In what I’ll call its Quantum of Evidence decision issued this month, not to be confused with the 2008 James Bond flick, Quantum of Solace, the Fifth Circuit tackled the issue of the “quantum of evidence required to prove or disprove the existence of an agreement to arbitrate” in the Fifth Circuit.  More specifically, it addressed the appropriate standard for a district court to apply when considering a motion to stay or compel arbitration where the formation of an agreement is disputed.

In Gallagher v. Vokey, No. 20-1100 (5th Cir. July 1, 2021), the Court found that the district court erred in denying an attorney’s motion to compel arbitration of claims related to his retired Navy Seal client’s refusal to pay legal invoices.

Under existing Fifth Circuit precedent, a party resisting arbitration:

  •   bears the burden of showing he is entitled to a jury trial;
  • must make some showing that under prevailing law, he would be relieved of his contractual  obligation to arbitrate if his allegations prove to be true; 
  • must produce at least some evidence to substantiate his factual claim; and
  • must unequivocally deny that he agreed to arbitrate and produce “some” evidence of this. 

In this case, the attorney provided a signed copy of the engagement letter containing the arbitration agreement, two of his own declarations, and a declaration from a disinterested party who witnessed the client’s execution of the engagement letter to prove the existence of a valid arbitration agreement.  In contrast, the client never “plainly denied” he signed or executed the contract, claimed the declarations were self-serving, and argued he had no recollection of signing the engagement letter.

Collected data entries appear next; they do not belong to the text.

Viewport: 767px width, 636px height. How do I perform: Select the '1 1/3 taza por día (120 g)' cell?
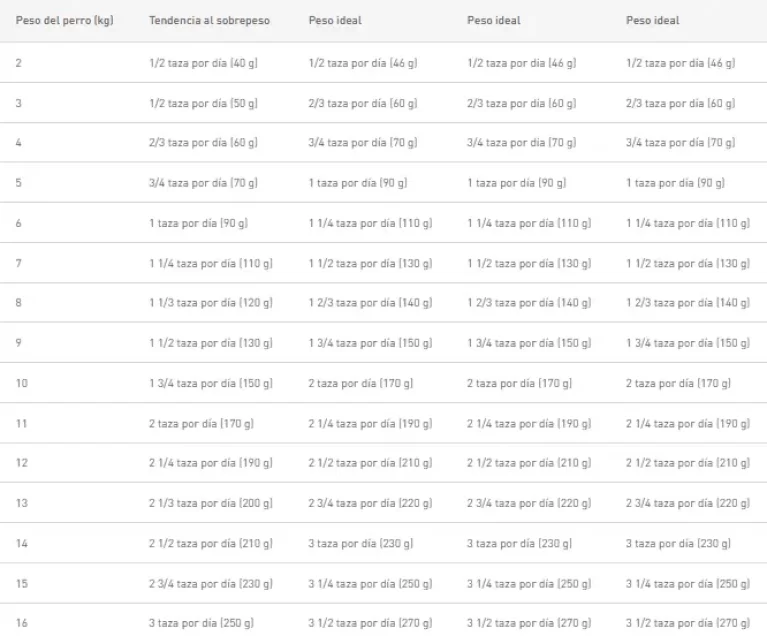click(211, 303)
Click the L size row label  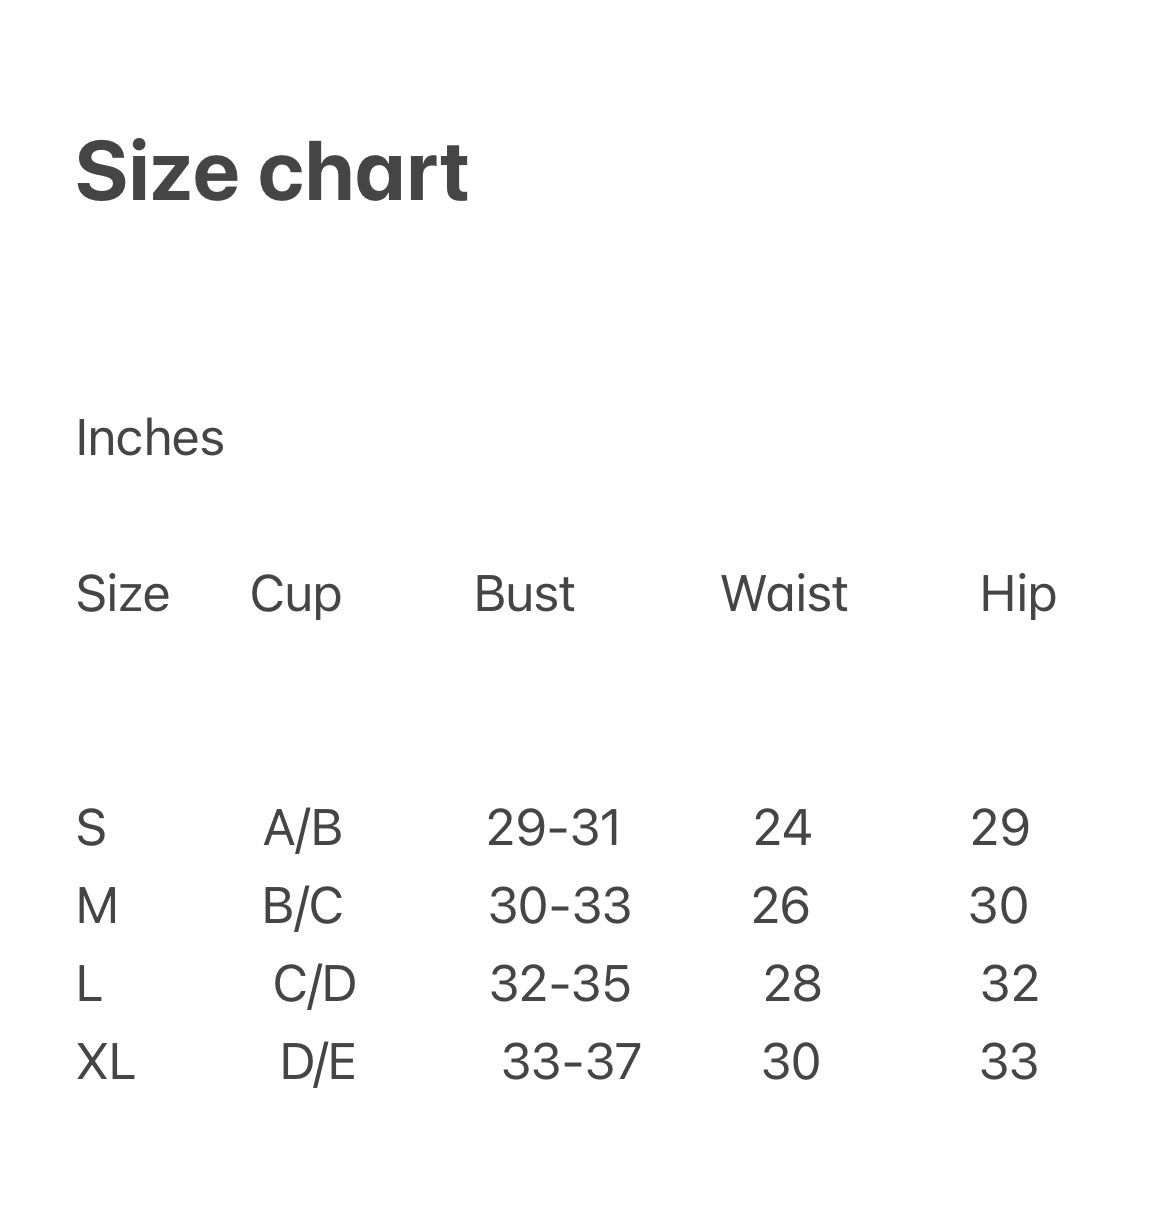point(89,984)
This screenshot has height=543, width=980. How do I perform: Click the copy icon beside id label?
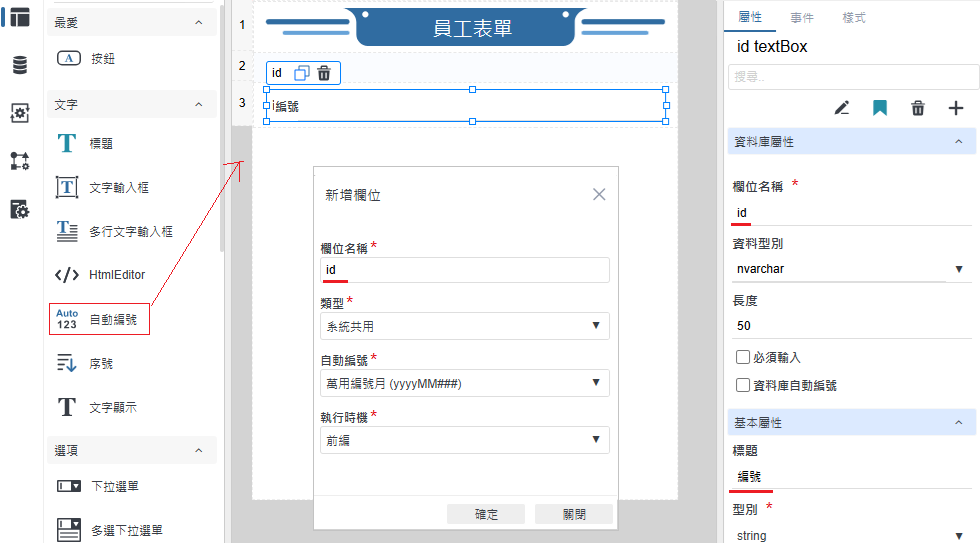pyautogui.click(x=302, y=73)
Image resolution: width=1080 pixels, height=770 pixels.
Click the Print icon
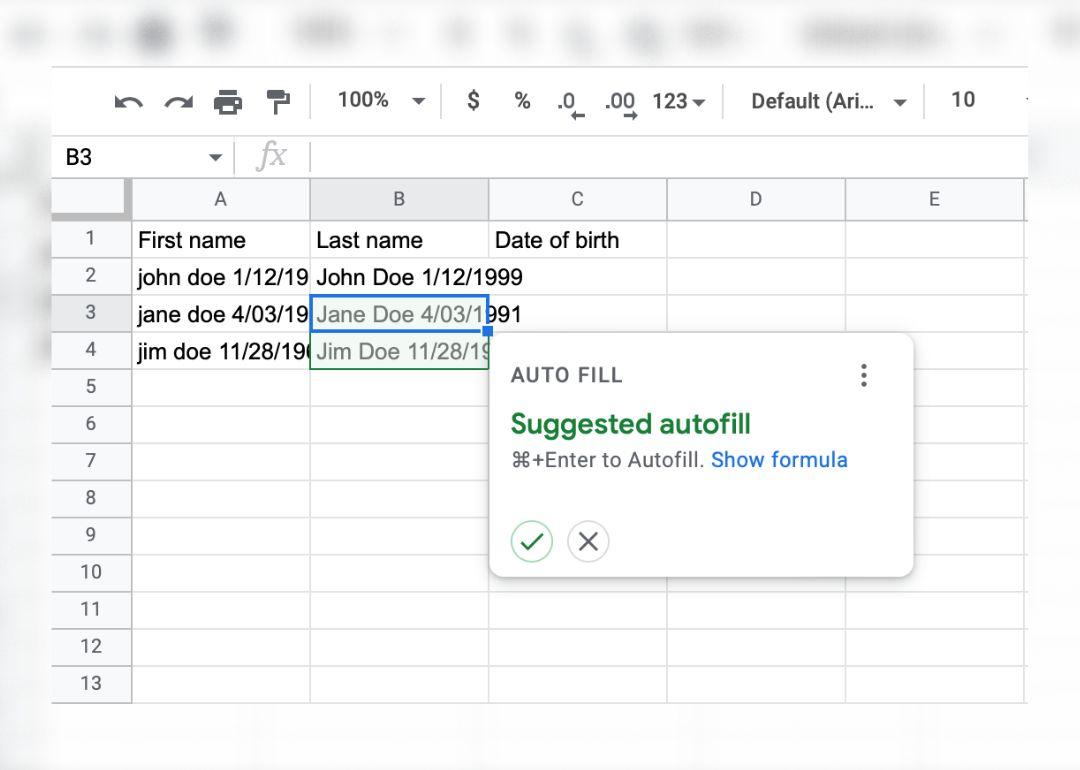[228, 101]
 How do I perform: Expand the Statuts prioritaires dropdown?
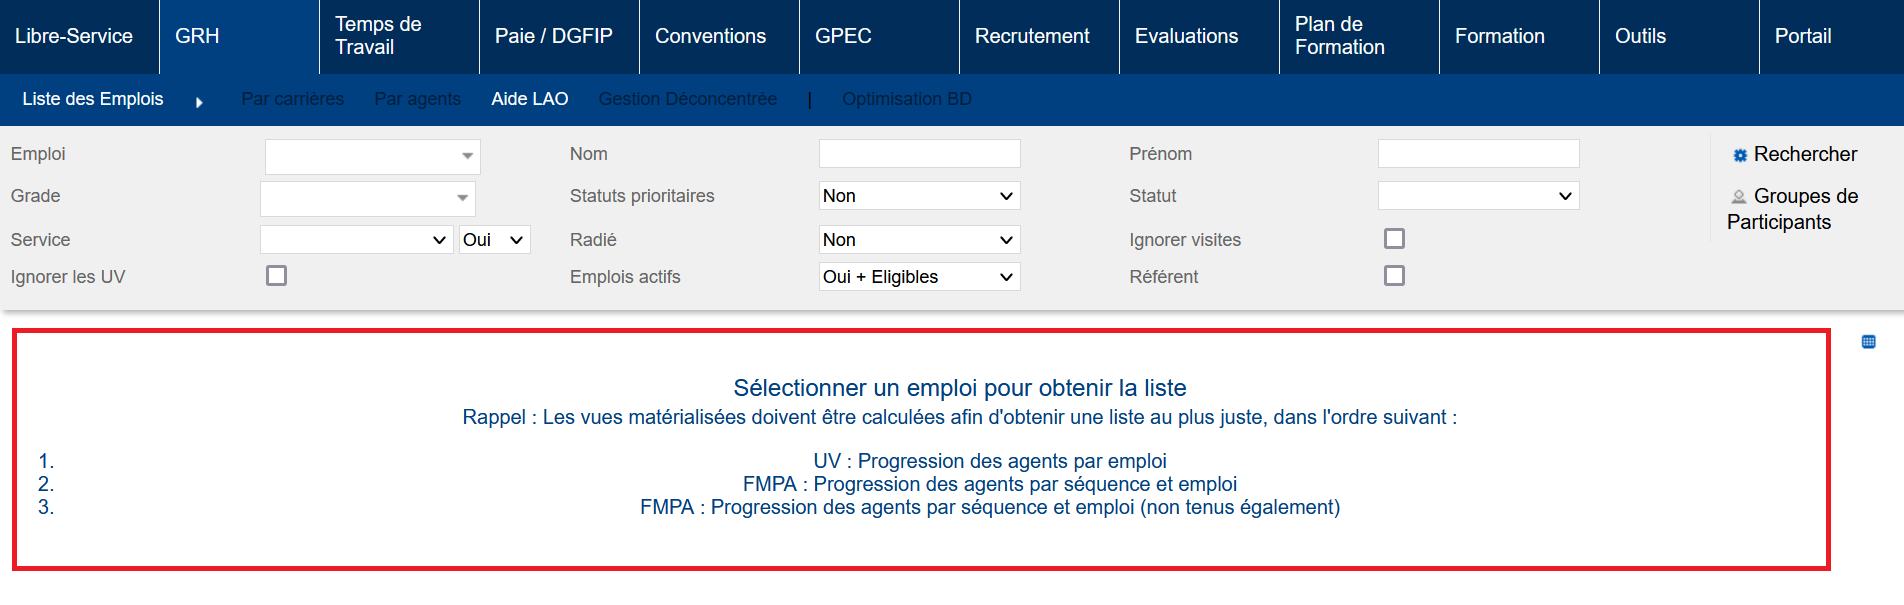918,196
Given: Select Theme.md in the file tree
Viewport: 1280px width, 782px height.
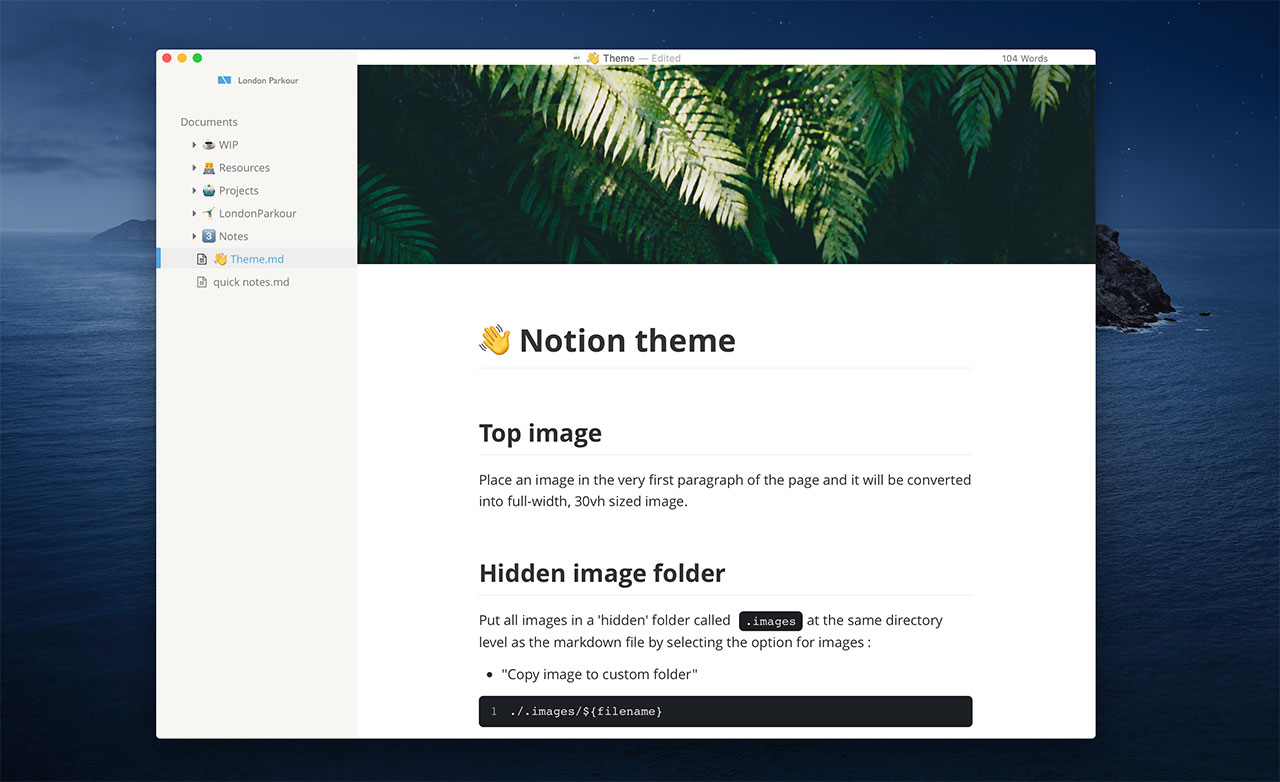Looking at the screenshot, I should 256,258.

The Court made short work of the client’s arguments, noting that the client never flatly denied signing the agreement and that under Texas law, a party’s signature on a written contract is strong evidence that the party unconditionally assented to its terms.  It also reiterated that a party’s inability to remember signing a contract is not sufficient to raise a material issue as to the validity of the agreement.

Finally, the client claimed he was fraudulently induced to enter into the agreement, yet was unable to state with particularity the circumstances constituting fraud or mistake.

In short, the attorney’s evidence was adequate to establish that he and the client had entered into an enforceable arbitration agreement and their billing dispute fell within the scope of that agreement.  The client, on the other hand, produced no evidence to contradict the enforceability of the agreement or put the formation of an agreement in issue.